▶ _WORK INSTRUCTIONS_:
Every line of the data that includes "below" should be copied out.

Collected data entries
- - - - - - -

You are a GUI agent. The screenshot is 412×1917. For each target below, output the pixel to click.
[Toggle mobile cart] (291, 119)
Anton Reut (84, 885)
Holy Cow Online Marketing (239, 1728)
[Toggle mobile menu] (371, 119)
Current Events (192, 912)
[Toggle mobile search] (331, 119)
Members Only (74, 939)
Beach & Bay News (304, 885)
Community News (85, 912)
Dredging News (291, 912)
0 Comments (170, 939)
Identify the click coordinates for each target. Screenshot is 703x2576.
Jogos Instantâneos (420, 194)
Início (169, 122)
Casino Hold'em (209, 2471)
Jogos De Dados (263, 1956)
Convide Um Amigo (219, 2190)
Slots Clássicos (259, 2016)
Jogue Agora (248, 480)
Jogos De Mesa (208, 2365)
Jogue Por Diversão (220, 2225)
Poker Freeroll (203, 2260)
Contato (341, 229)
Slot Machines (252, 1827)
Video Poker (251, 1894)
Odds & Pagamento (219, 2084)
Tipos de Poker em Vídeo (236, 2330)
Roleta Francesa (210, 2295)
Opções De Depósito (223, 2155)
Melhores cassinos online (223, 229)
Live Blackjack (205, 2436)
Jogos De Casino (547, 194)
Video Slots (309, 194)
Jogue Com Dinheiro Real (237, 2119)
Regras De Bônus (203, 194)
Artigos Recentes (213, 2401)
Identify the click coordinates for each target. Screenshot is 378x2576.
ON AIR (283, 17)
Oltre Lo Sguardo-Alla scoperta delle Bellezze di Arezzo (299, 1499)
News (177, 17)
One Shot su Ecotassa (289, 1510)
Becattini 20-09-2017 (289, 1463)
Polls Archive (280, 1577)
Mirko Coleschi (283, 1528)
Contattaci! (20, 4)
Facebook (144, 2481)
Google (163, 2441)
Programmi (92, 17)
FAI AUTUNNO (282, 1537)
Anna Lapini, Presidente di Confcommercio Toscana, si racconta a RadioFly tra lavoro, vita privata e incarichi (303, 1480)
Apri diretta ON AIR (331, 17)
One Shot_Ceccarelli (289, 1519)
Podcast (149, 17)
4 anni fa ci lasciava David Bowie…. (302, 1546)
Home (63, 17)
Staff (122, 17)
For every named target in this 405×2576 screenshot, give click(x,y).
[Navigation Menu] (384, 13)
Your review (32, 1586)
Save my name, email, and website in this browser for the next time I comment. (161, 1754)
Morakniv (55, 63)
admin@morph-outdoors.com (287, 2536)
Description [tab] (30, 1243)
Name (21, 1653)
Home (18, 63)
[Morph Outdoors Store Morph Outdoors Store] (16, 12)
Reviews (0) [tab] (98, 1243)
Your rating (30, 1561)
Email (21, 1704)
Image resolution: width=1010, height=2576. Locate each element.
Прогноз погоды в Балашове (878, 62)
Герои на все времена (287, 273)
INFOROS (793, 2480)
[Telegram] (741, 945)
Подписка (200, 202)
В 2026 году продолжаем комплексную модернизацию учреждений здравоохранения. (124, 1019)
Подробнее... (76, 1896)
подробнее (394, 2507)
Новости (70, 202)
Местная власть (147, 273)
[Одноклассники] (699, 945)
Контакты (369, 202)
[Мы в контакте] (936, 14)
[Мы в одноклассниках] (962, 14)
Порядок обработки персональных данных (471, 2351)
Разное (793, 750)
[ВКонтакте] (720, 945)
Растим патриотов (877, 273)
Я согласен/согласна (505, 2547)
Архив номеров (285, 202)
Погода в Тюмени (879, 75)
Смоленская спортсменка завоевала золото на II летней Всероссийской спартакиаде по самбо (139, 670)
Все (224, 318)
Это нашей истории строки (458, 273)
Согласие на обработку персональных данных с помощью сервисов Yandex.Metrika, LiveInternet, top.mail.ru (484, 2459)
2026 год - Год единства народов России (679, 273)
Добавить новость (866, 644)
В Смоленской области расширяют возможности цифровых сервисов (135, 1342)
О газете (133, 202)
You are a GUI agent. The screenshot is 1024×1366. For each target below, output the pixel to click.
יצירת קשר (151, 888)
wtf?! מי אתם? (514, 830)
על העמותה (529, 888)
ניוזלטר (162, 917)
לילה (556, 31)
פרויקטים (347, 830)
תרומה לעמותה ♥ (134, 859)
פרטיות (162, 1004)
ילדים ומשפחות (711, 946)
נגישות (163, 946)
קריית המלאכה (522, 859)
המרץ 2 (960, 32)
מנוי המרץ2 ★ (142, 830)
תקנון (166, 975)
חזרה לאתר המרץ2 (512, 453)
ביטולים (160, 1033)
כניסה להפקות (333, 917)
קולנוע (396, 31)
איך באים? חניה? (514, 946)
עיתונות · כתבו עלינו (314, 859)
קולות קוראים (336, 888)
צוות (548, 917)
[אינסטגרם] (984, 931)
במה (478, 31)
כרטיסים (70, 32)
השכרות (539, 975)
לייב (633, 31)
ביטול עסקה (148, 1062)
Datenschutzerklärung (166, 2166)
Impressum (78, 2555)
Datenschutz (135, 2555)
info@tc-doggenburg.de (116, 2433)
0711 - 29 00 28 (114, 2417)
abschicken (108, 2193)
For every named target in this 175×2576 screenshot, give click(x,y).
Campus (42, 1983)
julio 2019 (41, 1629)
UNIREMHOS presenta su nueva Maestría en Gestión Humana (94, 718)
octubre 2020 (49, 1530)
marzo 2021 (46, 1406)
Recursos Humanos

- - - - - - -

▶ _RESPONSE BOX_:
You are a GUI agent. The screenshot is 412×1917. For each target below, output the pixel to click.
You are a GUI agent. The screenshot is 1024×1366. For each target below, output the pixel to click.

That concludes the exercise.